We call out this kind of treatment when it’s dished out in intimate relationships, families, even friendships, but we still allow institutions to abuse and bully – particularly ones that are the beneficiaries of their own successful propaganda. Whether it’s Oxford, Harvard, the City of London or Sillicone Valley, powerful prestigious institutions inject their criteria for success and failure into you like a proverbial virus (no, not that one). And the sense of failure doesn’t go away – especially if you’re at a stage of life where you’re very mush still discovering and defining who you are. When you’re held to a standard, a set of ideals like that, rightly or wrongly a part of that dogma can stick in your brain, particularly if you’re a young adult. ‘Give me a girl at an impressionable age and she’s mine for life’ said the inimitable Miss Jean Brodie.
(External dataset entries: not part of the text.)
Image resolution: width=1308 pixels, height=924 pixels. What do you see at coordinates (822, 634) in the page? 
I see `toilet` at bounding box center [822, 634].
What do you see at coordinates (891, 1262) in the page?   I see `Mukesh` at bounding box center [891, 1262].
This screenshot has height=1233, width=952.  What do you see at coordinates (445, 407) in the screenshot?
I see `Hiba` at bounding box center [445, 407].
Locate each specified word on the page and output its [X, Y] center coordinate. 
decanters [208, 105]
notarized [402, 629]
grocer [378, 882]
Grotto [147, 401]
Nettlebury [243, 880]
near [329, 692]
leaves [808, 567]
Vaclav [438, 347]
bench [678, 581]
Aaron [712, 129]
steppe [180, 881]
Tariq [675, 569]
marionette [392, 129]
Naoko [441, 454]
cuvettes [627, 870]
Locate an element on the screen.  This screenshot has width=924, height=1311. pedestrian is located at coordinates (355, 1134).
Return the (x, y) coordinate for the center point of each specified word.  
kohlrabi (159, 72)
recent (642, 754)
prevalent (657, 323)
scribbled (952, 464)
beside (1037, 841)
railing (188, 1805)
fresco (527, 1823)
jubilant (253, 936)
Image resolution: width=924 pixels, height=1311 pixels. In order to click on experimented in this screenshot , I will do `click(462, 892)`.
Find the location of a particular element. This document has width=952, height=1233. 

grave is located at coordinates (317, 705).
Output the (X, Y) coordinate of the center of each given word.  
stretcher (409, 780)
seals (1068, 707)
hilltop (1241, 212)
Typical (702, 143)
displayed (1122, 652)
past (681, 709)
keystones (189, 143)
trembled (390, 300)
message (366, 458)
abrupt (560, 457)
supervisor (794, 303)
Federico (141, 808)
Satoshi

And it’s true. So what’s the point of a this? To say that beauty, power, even cruelty can be seductively aspirational, make you want to be better, different, than how you are, but for all the wrong reasons. Set you up for a fall but refuse to catch you. That dogmatic definitions of success are dangerous and harmful, and that it’s easy to lose yourself in a Jenga-tower of results-dependent affirmation. All of this. Or maybe it’s just me dredging up old memories and ranting. Which of course doesn’t make any of it less true or real or relevant. There’s still a discomfort, an unsettling seeping sense of failure when folks discover my academic background. A ‘but you went to Oxford, why aren’t you running the world?’ accusation that can still fill me with shame the same way that my tutors and my peers used to. I tried, but I failed. But even if I didn’t fail, I feel like I failed. False promises and gilded lilies – Oxford dishes out both in spades. I wish I could say it made me stronger, brighter, more savvy. I wish I had been able to walk taller instead of just wanting to. I wish I could know for sure if I really am a failure or have just been programmed to think I am.